Il résulte des dispositions combinées des articles 3, 27, 28, 29, 30, 40 et 43 de la loi du 22 juillet 2003 relative à la représentation des Français établis hors de France que dans chaque ambassade pourvue d'une circonscription consulaire et dans chaque poste consulaire, un conseil consulaire est chargé de formuler des avis sur les questions consulaires ou d'intérêt général, notamment culturel, éducatif, économique et social, concernant les Français établis dans la circonscription.

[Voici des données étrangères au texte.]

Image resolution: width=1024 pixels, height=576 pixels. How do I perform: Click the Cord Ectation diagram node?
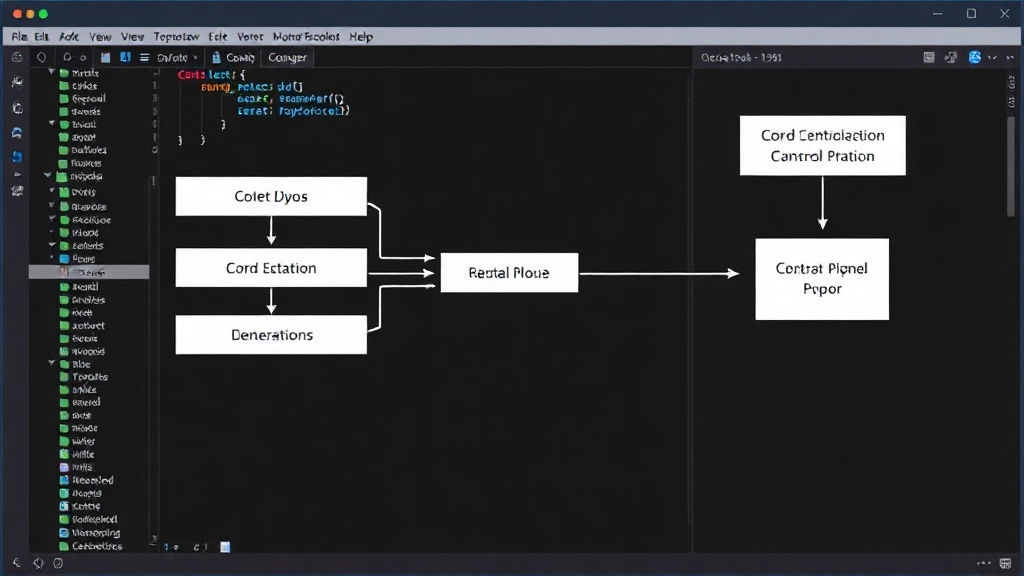coord(271,268)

Dans les circonscriptions où l'élection a lieu à la représentation proportionnelle, le candidat venant sur une liste immédiatement après le dernier élu est appelé à remplacer, jusqu'au prochain renouvellement général, le conseiller consulaire élu sur cette liste dont le siège devient vacant pour quelque cause que ce soit, autre que l'annulation des opérations électorales.

Par ailleurs, des délégués consulaires, destinés à compléter le corps électoral des sénateurs représentant les Français établis hors de France, sont élus en même temps que les conseillers consulaires. Ainsi, dans chaque circonscription où sont à élire des délégués consulaires, chaque liste comprend un nombre de candidats égal au nombre de sièges de conseiller consulaire et de sièges de délégué consulaire à pourvoir, augmenté de cinq. Une fois les sièges de conseiller consulaire attribués, les sièges de délégué consulaire sont répartis entre les différentes listes de candidats. Pour chacune d'elles, ils sont attribués dans l'ordre de présentation, en commençant par le premier des candidats non proclamé élu conseiller consulaire.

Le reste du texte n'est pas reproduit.